No, at this point the Kings are still a team down 2-1 in a best-of-seven series. But as of this moment, they've regained their puncher's chance. The time is almost perfect for another bunch of wild swings.


About the writer:



 
Thank you, Mark Kreidler...


Old school was Jason Williams bouncing a pass off Gavin Maloof's ballcap, taking the carom and jacking up a three-pointer from, oh, the airport.

Old school was up and down the court, basically daring the other team to swap bucket for bucket. It was Williams to Webber to Divac and back out to, you name it, Vernon Maxwell or some other designated blaster. It almost always got ugly somewhere along the way, in the really classic, car-wreck sense of the word, but that was an acceptable part of the deal, because the upside was this hilarious, nonstop, breakneck race to score. First team to 110 wins. And it was good. And it worked more often than not. And absent any really reasonable alternative, it'll do just fine.

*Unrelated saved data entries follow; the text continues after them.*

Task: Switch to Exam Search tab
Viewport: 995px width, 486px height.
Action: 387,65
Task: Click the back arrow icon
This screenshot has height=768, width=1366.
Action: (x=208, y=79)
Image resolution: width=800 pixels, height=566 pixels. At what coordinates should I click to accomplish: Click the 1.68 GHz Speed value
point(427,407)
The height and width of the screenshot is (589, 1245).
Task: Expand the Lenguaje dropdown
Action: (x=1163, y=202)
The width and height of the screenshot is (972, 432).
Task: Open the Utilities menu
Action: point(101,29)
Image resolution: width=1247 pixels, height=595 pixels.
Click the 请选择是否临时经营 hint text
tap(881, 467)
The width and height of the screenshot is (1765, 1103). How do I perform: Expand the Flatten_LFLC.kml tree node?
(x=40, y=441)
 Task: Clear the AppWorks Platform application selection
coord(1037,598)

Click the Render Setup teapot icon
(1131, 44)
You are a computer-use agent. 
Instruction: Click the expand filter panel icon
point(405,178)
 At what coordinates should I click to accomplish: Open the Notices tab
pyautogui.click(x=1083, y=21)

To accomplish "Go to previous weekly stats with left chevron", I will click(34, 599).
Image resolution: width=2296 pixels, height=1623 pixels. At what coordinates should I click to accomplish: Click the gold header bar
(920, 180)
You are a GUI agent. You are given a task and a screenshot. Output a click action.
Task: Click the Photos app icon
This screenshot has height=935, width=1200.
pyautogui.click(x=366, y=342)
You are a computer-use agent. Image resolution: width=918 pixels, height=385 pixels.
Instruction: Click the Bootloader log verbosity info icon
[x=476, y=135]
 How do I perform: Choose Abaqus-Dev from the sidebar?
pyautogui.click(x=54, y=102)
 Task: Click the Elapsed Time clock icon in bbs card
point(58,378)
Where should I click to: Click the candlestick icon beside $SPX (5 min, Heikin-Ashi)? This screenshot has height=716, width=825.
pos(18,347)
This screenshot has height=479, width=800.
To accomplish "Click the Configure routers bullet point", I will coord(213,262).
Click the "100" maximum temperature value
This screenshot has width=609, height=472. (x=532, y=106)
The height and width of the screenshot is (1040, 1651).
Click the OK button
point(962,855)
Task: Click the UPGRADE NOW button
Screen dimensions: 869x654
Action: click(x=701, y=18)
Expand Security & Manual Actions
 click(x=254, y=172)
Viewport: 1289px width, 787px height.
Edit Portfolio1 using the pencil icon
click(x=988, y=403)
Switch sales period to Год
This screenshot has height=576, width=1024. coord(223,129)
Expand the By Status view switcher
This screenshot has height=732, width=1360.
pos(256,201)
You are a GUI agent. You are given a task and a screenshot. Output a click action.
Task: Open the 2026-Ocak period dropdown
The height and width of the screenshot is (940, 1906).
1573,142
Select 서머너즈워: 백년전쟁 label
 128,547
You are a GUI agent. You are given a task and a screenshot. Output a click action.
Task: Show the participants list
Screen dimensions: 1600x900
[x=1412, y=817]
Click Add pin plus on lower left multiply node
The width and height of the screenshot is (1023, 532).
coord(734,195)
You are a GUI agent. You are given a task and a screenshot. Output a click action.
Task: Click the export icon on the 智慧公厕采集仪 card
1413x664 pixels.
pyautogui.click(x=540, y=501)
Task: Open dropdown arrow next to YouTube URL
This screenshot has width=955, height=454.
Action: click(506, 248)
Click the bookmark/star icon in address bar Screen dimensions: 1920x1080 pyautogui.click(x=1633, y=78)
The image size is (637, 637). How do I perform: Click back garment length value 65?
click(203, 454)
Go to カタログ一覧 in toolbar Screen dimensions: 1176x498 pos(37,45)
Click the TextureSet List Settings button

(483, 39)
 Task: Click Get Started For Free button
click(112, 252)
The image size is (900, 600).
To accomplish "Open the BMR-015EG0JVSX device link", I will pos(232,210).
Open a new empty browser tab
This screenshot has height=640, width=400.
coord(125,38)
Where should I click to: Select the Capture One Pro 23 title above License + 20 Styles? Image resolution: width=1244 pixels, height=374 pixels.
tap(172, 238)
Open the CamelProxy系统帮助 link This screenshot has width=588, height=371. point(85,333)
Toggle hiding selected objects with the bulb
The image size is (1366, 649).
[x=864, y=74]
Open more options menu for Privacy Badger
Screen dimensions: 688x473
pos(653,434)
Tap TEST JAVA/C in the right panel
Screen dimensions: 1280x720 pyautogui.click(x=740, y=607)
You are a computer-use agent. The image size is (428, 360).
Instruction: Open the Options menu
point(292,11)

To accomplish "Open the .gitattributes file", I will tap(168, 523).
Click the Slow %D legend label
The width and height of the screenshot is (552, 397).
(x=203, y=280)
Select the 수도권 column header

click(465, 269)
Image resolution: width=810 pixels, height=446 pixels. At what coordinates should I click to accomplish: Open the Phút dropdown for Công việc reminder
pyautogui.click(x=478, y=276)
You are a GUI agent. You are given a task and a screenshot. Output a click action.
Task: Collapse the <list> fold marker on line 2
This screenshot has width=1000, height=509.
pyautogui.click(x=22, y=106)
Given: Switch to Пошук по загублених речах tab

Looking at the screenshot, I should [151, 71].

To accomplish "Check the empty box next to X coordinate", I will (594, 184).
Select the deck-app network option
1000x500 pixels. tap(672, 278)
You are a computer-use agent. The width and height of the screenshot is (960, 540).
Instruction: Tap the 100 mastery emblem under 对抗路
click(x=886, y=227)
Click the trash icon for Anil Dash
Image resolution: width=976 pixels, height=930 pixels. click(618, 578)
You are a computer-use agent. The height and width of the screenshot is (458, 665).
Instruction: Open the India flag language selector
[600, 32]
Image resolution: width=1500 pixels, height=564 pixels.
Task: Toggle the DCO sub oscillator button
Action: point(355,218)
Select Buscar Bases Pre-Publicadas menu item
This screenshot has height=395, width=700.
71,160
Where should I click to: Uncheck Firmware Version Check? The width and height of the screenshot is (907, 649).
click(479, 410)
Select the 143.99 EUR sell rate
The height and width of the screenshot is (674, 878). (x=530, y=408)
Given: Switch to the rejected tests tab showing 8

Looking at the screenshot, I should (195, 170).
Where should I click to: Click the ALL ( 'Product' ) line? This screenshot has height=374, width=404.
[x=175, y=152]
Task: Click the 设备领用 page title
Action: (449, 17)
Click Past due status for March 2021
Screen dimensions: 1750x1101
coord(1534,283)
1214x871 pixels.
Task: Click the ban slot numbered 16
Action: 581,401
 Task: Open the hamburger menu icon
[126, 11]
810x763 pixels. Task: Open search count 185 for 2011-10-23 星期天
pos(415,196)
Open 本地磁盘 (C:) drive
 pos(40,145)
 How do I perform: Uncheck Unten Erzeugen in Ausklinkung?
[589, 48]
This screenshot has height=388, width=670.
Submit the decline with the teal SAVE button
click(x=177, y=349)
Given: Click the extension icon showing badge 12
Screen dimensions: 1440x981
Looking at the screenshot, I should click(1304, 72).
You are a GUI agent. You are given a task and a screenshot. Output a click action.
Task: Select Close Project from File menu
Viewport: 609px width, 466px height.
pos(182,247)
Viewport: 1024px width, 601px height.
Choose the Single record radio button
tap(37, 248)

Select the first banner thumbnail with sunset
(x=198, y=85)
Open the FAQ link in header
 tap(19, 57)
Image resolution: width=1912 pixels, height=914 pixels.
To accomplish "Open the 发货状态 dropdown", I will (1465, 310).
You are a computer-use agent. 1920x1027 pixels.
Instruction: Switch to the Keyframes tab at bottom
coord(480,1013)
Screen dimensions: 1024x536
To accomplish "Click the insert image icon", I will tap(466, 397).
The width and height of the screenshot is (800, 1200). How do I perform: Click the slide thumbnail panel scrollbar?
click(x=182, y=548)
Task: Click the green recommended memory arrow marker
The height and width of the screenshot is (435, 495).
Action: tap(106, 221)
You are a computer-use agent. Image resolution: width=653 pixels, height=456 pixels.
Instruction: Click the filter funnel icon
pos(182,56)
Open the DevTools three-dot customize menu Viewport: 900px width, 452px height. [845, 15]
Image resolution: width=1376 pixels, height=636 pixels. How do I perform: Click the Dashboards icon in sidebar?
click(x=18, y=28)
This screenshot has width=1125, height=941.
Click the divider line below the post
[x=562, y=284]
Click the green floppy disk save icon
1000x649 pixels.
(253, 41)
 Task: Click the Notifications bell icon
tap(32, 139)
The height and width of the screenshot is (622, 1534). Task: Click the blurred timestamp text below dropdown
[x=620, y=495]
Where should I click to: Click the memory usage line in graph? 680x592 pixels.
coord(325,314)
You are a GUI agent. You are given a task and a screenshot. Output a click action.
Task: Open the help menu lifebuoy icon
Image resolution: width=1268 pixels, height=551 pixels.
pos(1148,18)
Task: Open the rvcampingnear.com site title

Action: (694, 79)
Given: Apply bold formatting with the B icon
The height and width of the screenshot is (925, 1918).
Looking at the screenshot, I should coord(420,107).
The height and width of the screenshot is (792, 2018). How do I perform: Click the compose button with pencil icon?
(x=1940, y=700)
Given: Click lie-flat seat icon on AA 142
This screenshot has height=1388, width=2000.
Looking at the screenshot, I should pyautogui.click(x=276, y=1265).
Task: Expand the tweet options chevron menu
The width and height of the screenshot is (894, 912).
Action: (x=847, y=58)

Yes, it will do just fine - at least to this old school Kings fan.

Whooooooooooooooot!!!
 
VF21 said:
Thank you, Mark Kreidler...




Yes, it will do just fine - at least to this old school Kings fan.

Whooooooooooooooot!!!
Yes, I couldnt agree more with this, with the exception of the tools are different in the shed and the handyman is still trying to get acquainted with them...hopefully RA has a little of a better idea of how to utilize his tools against this Sonics team, now that he has so many of which to use for the first time in a few years...and the first time in the playoffs, none the lesss, too.
 
good article from mark. if the kings play as well as they did last night for the rest of this series, there's no doubt in my mind that they will advance. their defense was quite good, the shooters were making shots, and they got to the free-throw line--a helluva lot. simple formula. but i still think there's 3 things need a bit of attention:

1) peja.....no need to elaborate here.
2) brian skinner/greg ostertag - we could use their defensive presence, if only as fouls to give. not a whole lotta minutes/game, but they need to be effective with whatever time they receive.
3) assists - the kings had 14 last night. thats not unacceptable, cuz they were shooting well, but i wouldnt expect seattle to give them those shots for the rest of the series. we gotta keep the ball moving
 
Padrino said:
good article from mark. if the kings play as well as they did last night for the rest of this series, there's no doubt in my mind that they will advance. their defense was quite good, the shooters were making shots, and they got to the free-throw line--a helluva lot. simple formula. but i still think there's 3 things need a bit of attention:

1) peja.....no need to elaborate here.
2) brian skinner/greg ostertag - we could use their defensive presence, if only as fouls to give. not a whole lotta minutes/game, but they need to be effective with whatever time they receive.
3) assists - the kings had 14 last night. thats not unacceptable, cuz they were shooting well, but i wouldnt expect seattle to give them those shots for the rest of the series. we gotta keep the ball moving

I think they should announce this tomorrow as the "keys of the game" for the Kings.